How your school should use its Gonski money
New research outlining how Gonski 2.0 funding should be spent says schools should invest in evidence-based, cost-effective policies to improve literacy and numeracy results.

Giving teachers fewer classes, early literacy and numeracy, and classroom management training are three worthwhile investments. In contrast, more education technology and reducing class sizes are not supported by the evidence.

In Getting the most out of Gonski 2.0: The evidence base for school investments, Centre for Independent Studies (CIS) education policy analyst, Blaise Joseph, outlined the importance of school investments being evidence-based and cost-effective, and proposes three key investments with the potential to significantly improve Australia's lagging student literacy and numeracy results:

Early literacy and numeracy
Intervention to help students who are underachieving in literacy and numeracy is more effective in early primary years than in later schooling. In particular, primary schools should invest in training for teachers to improve teaching of reading and phonics instruction, which they do not receive from teacher education degrees.

Give teachers fewer classes and more time outside the classroom
Australian teachers spend more time each day teaching in class, relative to the OECD and the top-performing countries. Teachers should be given fewer classes each day so they can have more time outside the classroom to develop and improve their teaching.

Classroom management training for teachers
Australia has high levels of classroom misbehaviour, compared to the OECD and top-performing countries, which has negative effects on student achievement. Teachers could benefit from undergoing training to learn and foster evidence-based classroom management techniques, to make up for gaps in knowledge offered by teacher education degrees.

“These three approaches wouldn’t necessarily cost much more money, if for example school professional development budgets were prioritised towards more important training like phonics instruction and classroom management, and if class sizes were increased to offset the cost of fewer classes per teacher.” Joseph said.

“One important caveat is that only NSW and the ACT have accreditation standards for teacher professional development providers, which means much of the compulsory training teachers attend isn’t necessarily evidence-based.”

He added that the States and territories should have “more rigorous and transparent standards” for professional development providers.

The report also critiques two common school investments, arguing they are not adequately evidence-based or cost-effective:

Smaller class sizes
Reducing class sizes would be expensive, have the potential to reduce teacher quality, and have only minor positive effects on student achievement. Furthermore, relative to the OECD average and high-achieving countries, Australian class sizes are not especially large.

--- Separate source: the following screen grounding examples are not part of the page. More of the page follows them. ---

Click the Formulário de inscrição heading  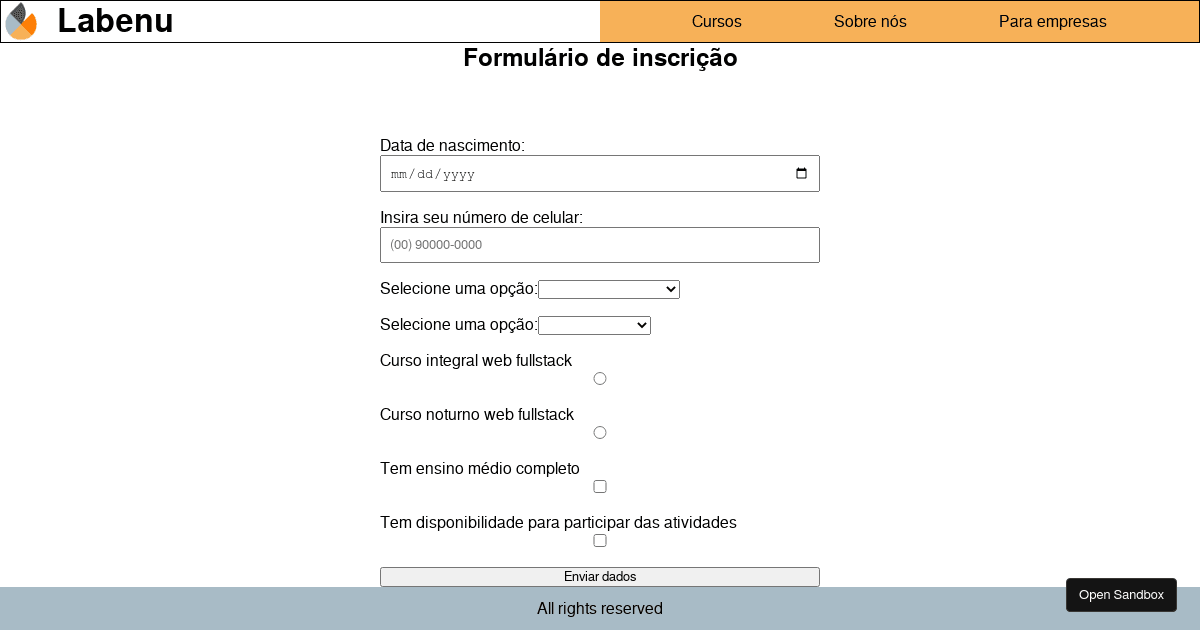pos(600,58)
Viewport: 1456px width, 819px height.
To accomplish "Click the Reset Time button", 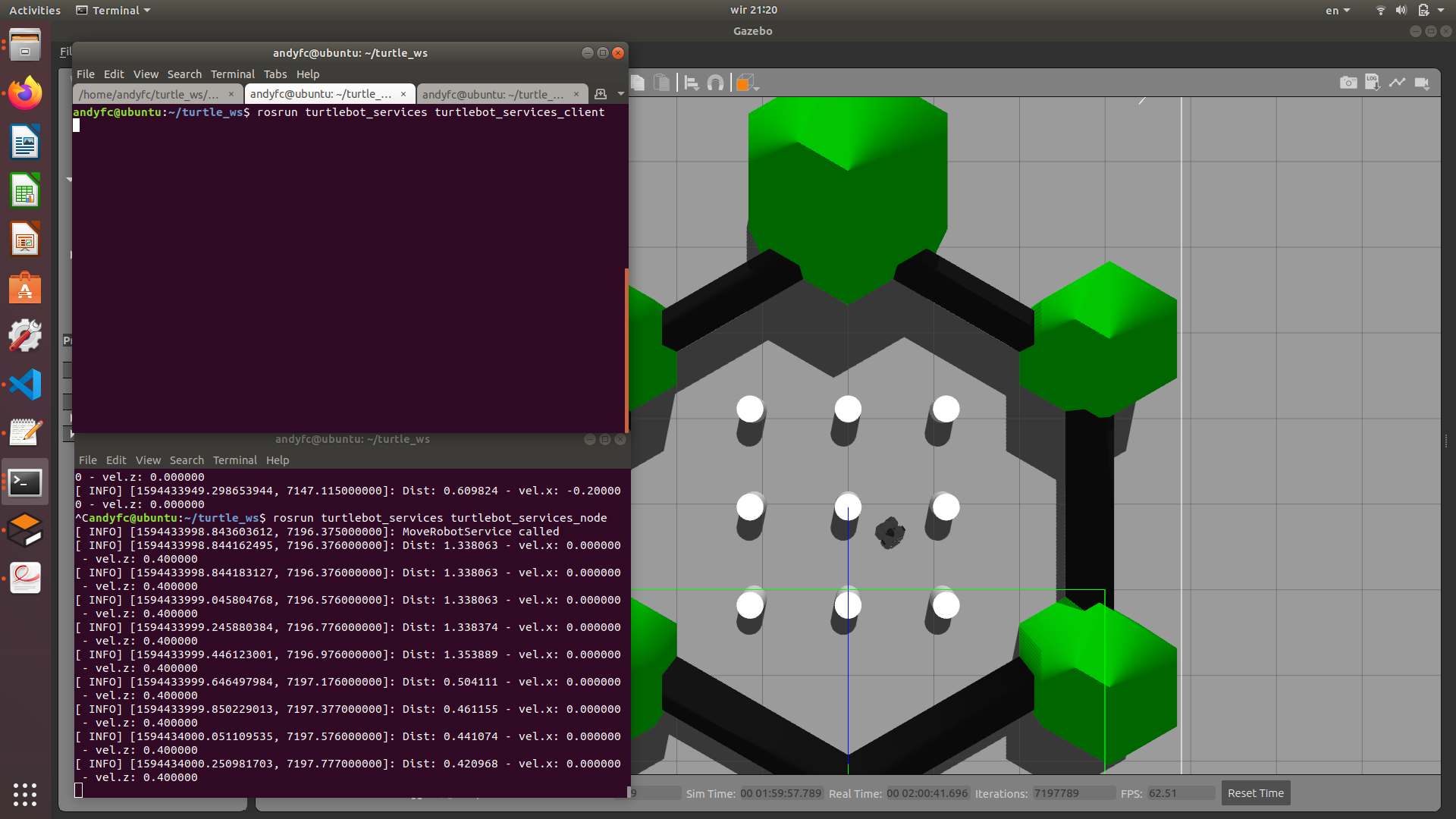I will click(1255, 793).

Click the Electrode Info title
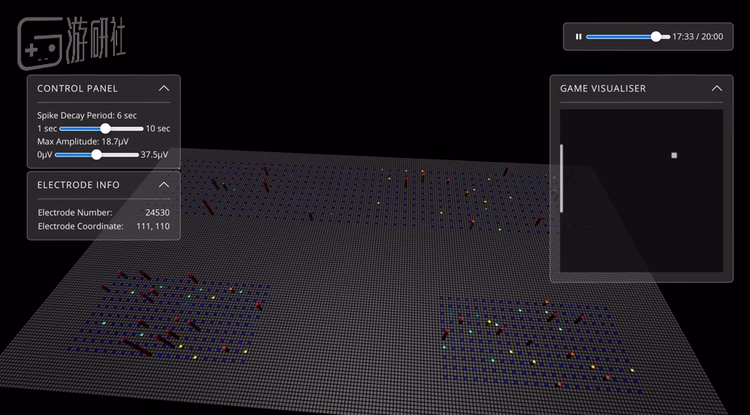[78, 185]
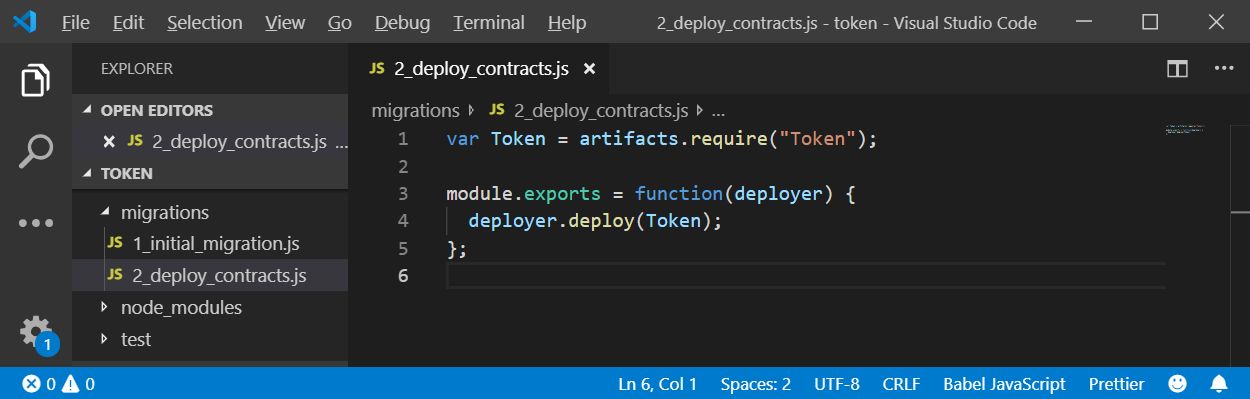Open the Debug menu

click(x=402, y=22)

The extent of any positive effects for education technology is uncertain. Australia already invests in and uses significantly more school technology relative to the rest of the world, but this by itself has not helped to improve literacy and numeracy.

Joseph also said the additional Gonski 2.0 money – $23.5bn from the federal government over the next 10 years – would be ineffectual in boosting Australia’s academic performance unless the money is spent on evidence-based policies.